Aim of the exercise: Give the data again exactly, stopping after the "Click the Om" line.

Data supplied:
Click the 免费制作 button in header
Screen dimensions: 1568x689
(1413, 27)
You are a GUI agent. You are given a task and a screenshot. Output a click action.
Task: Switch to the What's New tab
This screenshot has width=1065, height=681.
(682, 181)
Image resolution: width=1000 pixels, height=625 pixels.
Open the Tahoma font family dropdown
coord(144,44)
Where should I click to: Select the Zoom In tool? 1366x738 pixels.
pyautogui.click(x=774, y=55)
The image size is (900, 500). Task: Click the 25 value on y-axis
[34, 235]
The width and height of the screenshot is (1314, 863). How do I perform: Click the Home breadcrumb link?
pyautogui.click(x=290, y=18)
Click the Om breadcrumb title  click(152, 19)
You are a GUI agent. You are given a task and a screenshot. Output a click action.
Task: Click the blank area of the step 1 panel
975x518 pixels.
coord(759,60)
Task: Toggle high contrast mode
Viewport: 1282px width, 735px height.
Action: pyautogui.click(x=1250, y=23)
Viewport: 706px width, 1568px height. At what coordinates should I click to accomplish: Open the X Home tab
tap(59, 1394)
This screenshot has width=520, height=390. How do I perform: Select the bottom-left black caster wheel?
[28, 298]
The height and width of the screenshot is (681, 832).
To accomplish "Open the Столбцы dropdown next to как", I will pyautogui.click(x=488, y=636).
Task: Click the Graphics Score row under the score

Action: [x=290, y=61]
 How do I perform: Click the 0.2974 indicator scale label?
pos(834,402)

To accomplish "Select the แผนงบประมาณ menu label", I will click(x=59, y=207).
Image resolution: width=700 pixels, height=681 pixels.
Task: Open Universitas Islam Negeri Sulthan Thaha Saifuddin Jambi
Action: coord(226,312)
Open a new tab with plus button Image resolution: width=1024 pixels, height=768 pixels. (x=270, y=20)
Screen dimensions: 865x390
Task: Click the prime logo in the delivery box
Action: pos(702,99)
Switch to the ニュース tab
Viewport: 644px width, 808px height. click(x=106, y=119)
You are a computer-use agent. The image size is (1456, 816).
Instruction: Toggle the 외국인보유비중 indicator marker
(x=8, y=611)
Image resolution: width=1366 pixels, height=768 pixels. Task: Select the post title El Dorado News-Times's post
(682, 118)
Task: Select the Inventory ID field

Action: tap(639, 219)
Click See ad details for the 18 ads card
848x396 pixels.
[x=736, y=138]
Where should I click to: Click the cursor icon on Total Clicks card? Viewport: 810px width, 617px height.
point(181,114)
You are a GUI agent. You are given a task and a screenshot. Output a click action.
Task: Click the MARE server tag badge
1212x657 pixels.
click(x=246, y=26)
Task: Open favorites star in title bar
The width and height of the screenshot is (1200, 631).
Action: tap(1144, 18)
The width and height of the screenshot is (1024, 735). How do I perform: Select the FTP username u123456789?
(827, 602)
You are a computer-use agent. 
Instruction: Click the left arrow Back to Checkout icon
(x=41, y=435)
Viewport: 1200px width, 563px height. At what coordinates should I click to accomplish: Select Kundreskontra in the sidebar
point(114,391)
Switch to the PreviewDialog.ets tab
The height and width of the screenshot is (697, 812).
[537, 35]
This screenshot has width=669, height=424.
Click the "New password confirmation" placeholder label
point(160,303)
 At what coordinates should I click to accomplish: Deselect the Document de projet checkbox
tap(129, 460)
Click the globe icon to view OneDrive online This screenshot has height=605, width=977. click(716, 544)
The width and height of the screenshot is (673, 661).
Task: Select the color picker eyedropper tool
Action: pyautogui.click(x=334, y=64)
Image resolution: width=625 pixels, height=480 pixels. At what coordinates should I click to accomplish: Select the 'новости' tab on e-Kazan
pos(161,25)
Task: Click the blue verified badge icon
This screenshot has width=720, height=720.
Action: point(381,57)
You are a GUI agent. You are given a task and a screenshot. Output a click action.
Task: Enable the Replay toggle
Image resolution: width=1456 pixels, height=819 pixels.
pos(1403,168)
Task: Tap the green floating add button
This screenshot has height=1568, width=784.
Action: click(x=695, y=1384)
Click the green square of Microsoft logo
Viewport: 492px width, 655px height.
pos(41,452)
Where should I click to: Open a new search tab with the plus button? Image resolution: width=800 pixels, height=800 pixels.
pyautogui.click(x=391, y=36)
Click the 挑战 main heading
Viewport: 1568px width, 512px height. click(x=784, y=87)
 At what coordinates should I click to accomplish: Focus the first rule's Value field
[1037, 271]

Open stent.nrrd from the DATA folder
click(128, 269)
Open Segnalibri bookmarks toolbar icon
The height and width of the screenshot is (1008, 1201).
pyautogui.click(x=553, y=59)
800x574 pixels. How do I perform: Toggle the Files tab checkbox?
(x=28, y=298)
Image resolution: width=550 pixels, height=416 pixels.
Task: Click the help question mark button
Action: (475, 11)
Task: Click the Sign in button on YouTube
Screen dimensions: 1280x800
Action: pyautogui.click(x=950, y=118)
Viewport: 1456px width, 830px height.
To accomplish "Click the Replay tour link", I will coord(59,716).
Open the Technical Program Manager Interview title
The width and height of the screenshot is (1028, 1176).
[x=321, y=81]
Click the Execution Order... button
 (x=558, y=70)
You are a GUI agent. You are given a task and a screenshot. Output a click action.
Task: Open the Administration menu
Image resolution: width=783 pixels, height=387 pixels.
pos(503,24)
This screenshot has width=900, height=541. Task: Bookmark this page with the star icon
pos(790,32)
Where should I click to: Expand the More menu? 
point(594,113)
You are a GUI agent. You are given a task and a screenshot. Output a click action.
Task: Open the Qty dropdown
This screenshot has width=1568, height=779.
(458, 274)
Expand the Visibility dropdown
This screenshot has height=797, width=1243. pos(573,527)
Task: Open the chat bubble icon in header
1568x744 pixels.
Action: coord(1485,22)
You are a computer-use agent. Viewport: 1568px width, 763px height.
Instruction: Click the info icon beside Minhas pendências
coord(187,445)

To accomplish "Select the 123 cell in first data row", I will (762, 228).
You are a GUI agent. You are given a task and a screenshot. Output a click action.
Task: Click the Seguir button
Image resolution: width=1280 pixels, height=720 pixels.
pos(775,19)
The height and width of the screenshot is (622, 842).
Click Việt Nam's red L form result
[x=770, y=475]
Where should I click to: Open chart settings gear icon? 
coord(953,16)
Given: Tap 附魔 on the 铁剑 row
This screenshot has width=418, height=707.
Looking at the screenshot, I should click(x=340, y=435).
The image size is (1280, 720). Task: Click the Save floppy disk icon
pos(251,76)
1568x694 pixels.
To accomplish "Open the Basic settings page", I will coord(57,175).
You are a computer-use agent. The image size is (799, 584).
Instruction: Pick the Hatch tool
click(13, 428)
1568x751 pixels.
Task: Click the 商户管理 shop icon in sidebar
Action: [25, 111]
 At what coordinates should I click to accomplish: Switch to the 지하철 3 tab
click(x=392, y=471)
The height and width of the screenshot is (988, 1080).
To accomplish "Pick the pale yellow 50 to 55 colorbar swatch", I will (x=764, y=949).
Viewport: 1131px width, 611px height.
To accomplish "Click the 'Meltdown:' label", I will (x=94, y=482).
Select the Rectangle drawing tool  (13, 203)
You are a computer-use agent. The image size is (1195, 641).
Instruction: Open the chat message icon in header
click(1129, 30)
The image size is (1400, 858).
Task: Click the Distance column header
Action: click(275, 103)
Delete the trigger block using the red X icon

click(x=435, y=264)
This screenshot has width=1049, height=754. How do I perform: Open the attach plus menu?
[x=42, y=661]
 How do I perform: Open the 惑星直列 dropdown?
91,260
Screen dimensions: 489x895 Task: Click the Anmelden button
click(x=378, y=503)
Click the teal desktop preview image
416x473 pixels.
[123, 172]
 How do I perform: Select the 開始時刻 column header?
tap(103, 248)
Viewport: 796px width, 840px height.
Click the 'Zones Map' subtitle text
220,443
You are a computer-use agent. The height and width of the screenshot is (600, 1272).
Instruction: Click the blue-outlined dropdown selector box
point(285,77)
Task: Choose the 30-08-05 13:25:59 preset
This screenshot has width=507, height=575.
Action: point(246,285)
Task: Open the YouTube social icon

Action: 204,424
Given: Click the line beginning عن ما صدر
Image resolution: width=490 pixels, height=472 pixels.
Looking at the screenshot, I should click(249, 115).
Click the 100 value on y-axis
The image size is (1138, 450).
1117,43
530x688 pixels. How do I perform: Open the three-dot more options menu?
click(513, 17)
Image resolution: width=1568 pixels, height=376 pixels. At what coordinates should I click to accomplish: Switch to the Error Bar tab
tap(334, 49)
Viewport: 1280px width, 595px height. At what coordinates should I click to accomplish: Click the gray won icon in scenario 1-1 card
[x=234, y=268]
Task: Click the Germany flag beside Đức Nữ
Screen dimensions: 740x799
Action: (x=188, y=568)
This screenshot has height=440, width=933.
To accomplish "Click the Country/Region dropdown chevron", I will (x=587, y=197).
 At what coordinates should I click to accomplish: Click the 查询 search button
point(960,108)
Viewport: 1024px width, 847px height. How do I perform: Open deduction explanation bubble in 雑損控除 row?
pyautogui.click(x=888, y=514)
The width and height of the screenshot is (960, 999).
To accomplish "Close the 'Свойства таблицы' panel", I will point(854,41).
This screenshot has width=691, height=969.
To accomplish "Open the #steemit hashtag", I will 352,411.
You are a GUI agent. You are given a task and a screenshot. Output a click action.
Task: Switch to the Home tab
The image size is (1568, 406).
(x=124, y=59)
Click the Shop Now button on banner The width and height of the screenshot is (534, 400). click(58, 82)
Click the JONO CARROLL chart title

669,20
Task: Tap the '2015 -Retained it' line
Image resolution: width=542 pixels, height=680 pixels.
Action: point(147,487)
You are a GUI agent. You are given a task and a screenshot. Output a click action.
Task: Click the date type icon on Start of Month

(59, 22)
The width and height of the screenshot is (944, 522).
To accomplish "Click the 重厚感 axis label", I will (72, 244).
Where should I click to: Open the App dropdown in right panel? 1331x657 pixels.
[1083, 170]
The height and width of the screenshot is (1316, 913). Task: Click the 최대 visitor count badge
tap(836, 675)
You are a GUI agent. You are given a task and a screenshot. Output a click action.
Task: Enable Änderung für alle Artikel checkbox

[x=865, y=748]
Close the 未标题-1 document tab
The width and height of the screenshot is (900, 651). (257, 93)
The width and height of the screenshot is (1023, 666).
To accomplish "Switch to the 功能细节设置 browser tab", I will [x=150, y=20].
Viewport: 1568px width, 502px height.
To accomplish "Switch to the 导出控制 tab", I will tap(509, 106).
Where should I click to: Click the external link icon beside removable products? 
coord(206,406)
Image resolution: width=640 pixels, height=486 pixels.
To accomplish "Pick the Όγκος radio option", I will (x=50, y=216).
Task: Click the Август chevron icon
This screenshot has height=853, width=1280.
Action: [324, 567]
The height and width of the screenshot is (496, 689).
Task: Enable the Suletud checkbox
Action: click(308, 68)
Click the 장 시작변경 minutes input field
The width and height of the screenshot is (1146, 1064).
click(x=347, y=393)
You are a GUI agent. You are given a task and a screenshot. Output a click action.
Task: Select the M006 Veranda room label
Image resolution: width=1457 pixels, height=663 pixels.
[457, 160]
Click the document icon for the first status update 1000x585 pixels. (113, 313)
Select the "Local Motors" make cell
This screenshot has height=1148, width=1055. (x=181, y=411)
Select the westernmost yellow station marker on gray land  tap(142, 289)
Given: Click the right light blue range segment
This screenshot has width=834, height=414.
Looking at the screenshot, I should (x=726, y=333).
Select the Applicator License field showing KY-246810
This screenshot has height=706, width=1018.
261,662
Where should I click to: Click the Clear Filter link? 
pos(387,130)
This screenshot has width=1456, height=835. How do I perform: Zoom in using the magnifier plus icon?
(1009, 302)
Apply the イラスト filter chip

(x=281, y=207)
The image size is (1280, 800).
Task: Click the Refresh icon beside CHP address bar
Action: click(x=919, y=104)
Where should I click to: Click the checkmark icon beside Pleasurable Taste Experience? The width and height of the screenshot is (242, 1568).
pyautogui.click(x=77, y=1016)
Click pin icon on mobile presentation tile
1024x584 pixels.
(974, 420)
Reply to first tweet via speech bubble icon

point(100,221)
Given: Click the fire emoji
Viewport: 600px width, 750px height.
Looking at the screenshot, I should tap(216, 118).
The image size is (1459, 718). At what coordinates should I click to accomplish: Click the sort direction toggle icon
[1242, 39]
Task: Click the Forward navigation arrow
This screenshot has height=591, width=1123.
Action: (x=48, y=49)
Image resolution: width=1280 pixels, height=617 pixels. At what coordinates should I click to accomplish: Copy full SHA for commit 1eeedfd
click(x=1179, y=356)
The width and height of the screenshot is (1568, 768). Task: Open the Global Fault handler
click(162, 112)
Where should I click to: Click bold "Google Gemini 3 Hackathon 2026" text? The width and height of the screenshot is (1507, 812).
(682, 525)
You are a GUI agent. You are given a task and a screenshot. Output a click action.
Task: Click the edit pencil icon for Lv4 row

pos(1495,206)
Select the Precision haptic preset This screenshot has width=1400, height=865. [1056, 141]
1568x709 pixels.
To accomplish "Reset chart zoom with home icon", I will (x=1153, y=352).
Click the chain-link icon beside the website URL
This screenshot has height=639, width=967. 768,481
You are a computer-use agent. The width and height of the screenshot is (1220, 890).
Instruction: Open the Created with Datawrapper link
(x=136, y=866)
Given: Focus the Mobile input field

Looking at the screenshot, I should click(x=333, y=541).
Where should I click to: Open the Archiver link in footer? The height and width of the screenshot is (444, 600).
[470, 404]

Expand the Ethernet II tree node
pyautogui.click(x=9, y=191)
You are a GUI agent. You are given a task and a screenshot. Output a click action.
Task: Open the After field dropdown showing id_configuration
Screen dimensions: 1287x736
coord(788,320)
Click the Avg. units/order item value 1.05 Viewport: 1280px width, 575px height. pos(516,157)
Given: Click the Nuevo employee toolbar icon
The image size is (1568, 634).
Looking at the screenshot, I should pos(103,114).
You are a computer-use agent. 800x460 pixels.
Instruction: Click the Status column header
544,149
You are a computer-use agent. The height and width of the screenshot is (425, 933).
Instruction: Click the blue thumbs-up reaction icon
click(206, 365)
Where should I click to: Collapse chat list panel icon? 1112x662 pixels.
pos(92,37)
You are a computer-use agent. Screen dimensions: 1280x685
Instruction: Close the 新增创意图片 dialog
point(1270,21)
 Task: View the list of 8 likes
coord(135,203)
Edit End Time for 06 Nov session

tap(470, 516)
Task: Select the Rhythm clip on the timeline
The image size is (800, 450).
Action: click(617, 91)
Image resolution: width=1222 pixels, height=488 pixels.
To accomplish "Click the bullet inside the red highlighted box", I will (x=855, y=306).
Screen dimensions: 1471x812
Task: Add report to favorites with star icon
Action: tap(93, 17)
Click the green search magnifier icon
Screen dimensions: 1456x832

Answer to this problem:
Click the 免费制作 button in header
Screen dimensions: 1568x689
(1413, 27)
You are a GUI agent. You are given a task and a screenshot. Output a click action.
Task: Switch to the What's New tab
This screenshot has width=1065, height=681.
(682, 181)
Image resolution: width=1000 pixels, height=625 pixels.
Open the Tahoma font family dropdown
coord(144,44)
Where should I click to: Select the Zoom In tool? 1366x738 pixels.
pyautogui.click(x=774, y=55)
The image size is (900, 500). Task: Click the 25 value on y-axis
[34, 235]
The width and height of the screenshot is (1314, 863). How do I perform: Click the Home breadcrumb link?
pyautogui.click(x=290, y=18)
Click the Om breadcrumb title  click(152, 19)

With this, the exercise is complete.